現在は、グルテンフリーという食文化も出てきています。特にアメリカではこの食文化が進んでいるようです。グルテンフリー文化の発祥は、小麦等に含まれるグルテンのアレルギー反応が話題になったことです。その後、ダイエットとの関連まで話題が広がっています。ソバアレルギーの方も居られるので、グルテンもソバもアレルギーを引き起こす抗原になるということで、この点では両者は同様に注意をする必要があります。グルテンフリーとダイエットに関する科学的根拠が何処まで正しいのかについては、皆さまにお任せしますので、ここでは踏み込みません。ただ、生麩はグルテンフリーの方には大敵ですね。

一方、そば粉には小麦粉のようなグルテンはありません。そば粉の水溶性たんぱく質は水に溶けると粘りを生じるので、その力だけでそば粉をつなぐことができます。ただし、グルテンの綱目構造のような強い麺帯形成力にはなりません。生粉打ちがつながりにくいと言われる原点です。
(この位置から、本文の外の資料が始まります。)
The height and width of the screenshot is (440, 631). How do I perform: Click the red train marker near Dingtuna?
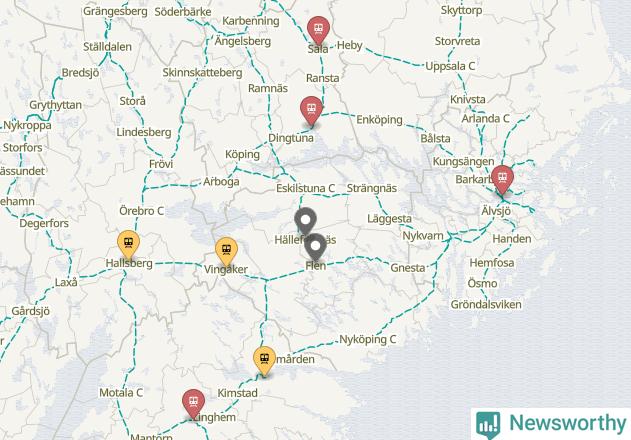311,109
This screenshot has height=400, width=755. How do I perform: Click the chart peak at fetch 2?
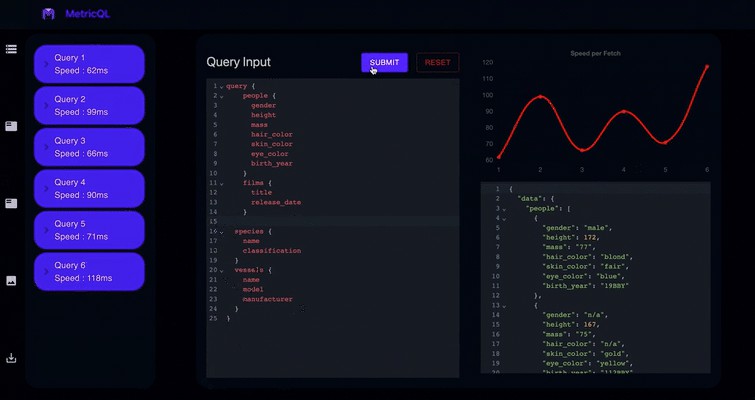(x=540, y=97)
  そば粉がグルテンのような網目構造を構成する物質が無くてもつながる理由は、上述のような水溶性たんぱく質による粘性の他に、水溶性の多糖による粘性があると言われています(1991 大日方洋他)。この両者による粘性がそば粉をつなげる力になります。ただし、両者ともに緩い結合を引き起こすだけですので、その結合力は饂飩のようではありません。
 
  この緩やかな結合は、その食感にも影響していると筆者は考えています。饂飩と生粉打ちそばの切れやすさは、口に含んだ際の食感に直結します。グルテンを含んだ食物は、噛むという作業をすることでその旨味が表出します。饂飩は噛まないと、小麦の美味しさを感じません。讃岐饂飩は良く噛んで小麦の旨味を感じて食します。また、そうめんは噛まずにグルテンが繋いだ小麦をスルーッと喉に通すことで、喉越し感覚を楽しみます。生粉打ちの蕎麦は、歯を用いて良く噛まなくても旨味を感じます。口に放り込むと勝手に麺が切れます。その際にそばの旨味を感じます。生粉打ちでなく、つなぎに小麦を使用した蕎麦麺は勝手に切れないので、讃岐饂飩のように噛んで楽しむか、そうめんのように喉越しだけを楽しむかということになります。ただし、グルテンを含んだ麺ののど越しと、グルテンを含まない生粉打ち蕎麦の喉越しは異なります。生粉打ちが良いのか、二八が良いのかという議論はまた別の機会に任せ、ここではこれ以上触れないことにします。しかし、この議論において、グルテンの存在とその食感への影響は、重要なポイントになります。
 
ミネラルは、小麦粉にはほとんど含まれていません。これは、小麦粉だけでなく米などの穀類にはミネラルはあまり含まれていません。ミネラルが豊富なそば粉は、穀物中の例外です。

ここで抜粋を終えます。